Der Chefredakteur von ARD-Aktuell, Kai Gniffke, musste wieder wie schon zur Kritik des ARD-Programmbeirats die Feuerwehr spielen und unter dem Titel "Noch einmal Ukraine-Berichterstattung" Stellung im Blog beziehen. Sie fiel etwas weniger gewunden aus, weil man "einmal gravierend daneben gelegen" habe. Der Schwerpunkt sollte wohl auf dem "einmal" liegen. Ein solcher Fehler dürfe auch im "Eifer des Gefechts" nicht passieren, so Gniffke mit einer vielleicht nicht so geeigneten Wortwahl. Weiter heißt es:

Dieser Fehler wird möglicherweise Wasser auf die Mühlen derer sein, die uns vorwerfen, dass wir die russische Seite absichtlich schlecht aussehen lassen. Damit müssen wir leben. Umso wichtiger ist es mir, dass wir all den Menschen, die uns jeden Tag ihr Vertrauen schenken, deutlich machen können, dass wir unbewusst einen Fehler gemacht haben.

Ob der Fehler von Lielischkies "unbewusst" begangen wurde, lässt sich kaum nachprüfen. Offenbar aber ist er der Neigung gefolgt, die Bösen auf jeden Fall auf der Seite der Separatisten zu suchen oder eilfertig etwas zu behaupten, das er nicht nachgeprüft hatte, da offenbar selbst laut Gniffke schon neun Tage zuvor richtig über den Vorfall berichtet worden sei.

Im Forum ging es nicht nur über diese Sendung, die von den Tagesthemen gleich aus der Mediathek gelöscht wurde, anstatt sie dort zu belassen und mit einem Text zu korrigieren, sondern auch um einen anderen Vorfall am 20. Mai, als der Oligarch Rinat Achmetow seine Mitarbeiter für die Regierung in Kiew demonstrieren ließ (Ukraine: Oligarch versucht sich in Konfliktlösung). Malte Daniljuk verwies im Telepolis-Artikel auf einen Forenschreiber, der sagte: "Da saßen kümmerliche 300 Angestellte von Achmetow und schwenkten wie befohlen ihre Fähnchen. Und ihre Korrespondenten ... suggerierten, da sei ein Stadion voller Anhänger einer geeinten Ukraine." Diesen Vorwurf wies Kai Gniffke im Forum zurück:

Wir haben nie behauptet, dass im Stadion Zehntausende Menschen waren. Schließlich haben wir dann ein ziemlich leeres Stadion gezeigt (nicht nur bei YouTube). Landesweit waren es tatsächlich Zehntausende - vor allem Mitarbeiter von Achmetow - und genau das haben wir gesagt.

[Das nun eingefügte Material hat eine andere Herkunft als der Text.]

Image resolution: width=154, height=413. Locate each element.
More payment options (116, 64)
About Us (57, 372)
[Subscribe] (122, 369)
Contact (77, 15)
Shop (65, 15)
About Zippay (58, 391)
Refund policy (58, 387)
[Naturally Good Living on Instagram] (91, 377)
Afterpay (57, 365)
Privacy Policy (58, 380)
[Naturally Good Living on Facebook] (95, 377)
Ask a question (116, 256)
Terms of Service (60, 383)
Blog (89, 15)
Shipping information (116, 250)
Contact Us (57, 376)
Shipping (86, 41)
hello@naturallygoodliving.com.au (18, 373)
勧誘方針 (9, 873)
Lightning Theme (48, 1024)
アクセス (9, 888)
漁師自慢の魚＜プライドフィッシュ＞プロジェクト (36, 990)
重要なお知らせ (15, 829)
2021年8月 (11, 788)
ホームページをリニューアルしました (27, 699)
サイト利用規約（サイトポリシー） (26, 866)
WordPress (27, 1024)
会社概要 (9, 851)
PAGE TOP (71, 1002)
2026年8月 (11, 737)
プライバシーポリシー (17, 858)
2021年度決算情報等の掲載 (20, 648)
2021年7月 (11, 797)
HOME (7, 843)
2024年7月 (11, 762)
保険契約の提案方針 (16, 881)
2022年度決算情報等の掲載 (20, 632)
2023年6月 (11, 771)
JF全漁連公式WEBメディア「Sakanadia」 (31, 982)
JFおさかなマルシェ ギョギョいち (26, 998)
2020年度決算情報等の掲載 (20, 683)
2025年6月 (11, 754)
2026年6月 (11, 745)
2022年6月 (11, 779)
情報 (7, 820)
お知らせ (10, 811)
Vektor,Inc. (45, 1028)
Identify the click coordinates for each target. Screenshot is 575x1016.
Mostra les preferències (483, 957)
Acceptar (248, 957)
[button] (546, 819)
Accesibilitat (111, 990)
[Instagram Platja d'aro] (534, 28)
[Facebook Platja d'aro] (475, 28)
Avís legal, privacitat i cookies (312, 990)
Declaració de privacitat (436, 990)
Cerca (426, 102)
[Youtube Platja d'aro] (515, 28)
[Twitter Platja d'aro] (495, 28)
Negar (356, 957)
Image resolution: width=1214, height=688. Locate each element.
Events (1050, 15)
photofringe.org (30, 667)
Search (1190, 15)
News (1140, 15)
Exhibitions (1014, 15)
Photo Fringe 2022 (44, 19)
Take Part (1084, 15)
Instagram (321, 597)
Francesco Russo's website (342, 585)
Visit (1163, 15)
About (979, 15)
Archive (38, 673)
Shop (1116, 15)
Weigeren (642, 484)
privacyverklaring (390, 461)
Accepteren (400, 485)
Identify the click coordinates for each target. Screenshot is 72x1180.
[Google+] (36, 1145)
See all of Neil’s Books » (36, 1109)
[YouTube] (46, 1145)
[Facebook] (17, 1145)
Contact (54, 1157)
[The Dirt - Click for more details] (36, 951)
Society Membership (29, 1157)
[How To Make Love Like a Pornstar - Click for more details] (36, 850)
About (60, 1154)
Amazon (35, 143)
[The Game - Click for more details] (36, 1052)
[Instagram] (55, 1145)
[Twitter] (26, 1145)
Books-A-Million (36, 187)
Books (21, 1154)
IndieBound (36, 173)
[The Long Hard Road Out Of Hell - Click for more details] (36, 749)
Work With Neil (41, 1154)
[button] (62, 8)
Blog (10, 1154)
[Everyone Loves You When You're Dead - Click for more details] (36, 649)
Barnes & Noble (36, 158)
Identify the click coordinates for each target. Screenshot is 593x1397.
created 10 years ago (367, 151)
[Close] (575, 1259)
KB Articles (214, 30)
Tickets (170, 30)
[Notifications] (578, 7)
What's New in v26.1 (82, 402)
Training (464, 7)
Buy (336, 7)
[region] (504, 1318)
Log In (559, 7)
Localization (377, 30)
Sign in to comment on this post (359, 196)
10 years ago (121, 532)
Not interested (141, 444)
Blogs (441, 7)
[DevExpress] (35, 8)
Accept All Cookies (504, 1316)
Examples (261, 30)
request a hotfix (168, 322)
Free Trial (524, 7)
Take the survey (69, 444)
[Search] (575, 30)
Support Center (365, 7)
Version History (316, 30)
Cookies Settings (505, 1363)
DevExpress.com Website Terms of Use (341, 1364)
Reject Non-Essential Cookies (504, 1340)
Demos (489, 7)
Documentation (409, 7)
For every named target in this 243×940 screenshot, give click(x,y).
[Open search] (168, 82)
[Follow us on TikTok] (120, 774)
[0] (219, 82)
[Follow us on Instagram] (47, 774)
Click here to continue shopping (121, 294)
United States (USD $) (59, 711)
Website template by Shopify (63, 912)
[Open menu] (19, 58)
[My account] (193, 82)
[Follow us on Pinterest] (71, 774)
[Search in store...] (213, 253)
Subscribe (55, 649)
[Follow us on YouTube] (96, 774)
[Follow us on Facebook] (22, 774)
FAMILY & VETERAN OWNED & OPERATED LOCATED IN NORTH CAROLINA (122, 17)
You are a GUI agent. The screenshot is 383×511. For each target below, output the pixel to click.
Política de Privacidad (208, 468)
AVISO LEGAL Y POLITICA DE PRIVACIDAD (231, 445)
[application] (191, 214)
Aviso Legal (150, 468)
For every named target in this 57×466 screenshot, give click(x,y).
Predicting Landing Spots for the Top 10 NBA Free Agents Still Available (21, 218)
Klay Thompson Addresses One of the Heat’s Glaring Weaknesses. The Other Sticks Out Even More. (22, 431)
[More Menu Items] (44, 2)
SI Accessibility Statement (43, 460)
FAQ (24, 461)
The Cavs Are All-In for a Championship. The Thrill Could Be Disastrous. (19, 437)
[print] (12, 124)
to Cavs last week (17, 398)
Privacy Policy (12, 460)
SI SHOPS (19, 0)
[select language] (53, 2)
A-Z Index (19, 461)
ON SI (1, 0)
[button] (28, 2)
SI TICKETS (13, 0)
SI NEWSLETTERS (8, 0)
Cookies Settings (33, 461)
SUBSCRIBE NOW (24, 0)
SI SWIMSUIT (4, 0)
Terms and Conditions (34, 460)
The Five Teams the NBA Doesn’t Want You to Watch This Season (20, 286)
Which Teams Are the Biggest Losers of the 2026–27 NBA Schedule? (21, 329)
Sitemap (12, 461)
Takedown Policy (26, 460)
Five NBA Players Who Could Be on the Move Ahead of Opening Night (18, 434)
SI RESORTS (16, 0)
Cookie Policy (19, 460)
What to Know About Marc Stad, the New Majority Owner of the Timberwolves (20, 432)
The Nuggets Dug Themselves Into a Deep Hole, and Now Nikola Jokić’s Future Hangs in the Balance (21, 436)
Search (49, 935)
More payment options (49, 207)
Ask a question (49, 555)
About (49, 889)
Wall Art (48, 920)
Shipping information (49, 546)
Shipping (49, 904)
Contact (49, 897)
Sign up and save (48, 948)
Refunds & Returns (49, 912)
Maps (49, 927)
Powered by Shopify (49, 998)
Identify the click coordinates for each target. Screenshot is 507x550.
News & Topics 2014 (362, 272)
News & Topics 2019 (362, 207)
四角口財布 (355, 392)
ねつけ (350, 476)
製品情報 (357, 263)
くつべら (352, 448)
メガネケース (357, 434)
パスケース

Dummerweise verwies im Telepolis-Forum Markus Kompa auf ein YouTube-Video der Tagesthemen vom 20. Mai, das den Vorwurf bestätigt. Auch dieser Beitrag stammt von Lielischkis. Die Bilder machen glauben, dass auf den Straßen der Widerstand der Massen tobte und das Stadion voll war. Anschließend werden Videoaufnahmen gezeigt, auf denen im leeren Stadion ein kleines Häufchen von ein paar hundert Menschen zu sehen ist.

Caren Miosga erklärte zur Einführung, dass man nicht wie sonst nur "schwer bewaffnete und vermummte" Separatisten sah, es sei "eindrucksvoll deutlich" geworden, "dies muss nicht die Meinung der Mehrheit sein". Weiter sagte sie, im Hintergrund ein Ausschnitt von einer Menschenmenge mit Fahnen, womit sie auch deutlich in der Wortwahl vorführte, dass es sich um einseitige Berichterstattung handelte, die das angeblich Gute und dem Bösen gegenüberstellt:

Diese Menschen schwingen ihre Fahnen nicht für ihren Fußballverein, sondern für eine vereinte Ukraine. Dominierten bislang Bilder der schwarzvermummten Separatisten mit der Kalaschnikow im Anschlag, so waren heute Zehntausende von Menschen zusammengekommen, um gegen diese prorussischen Milizen zu demonstrieren.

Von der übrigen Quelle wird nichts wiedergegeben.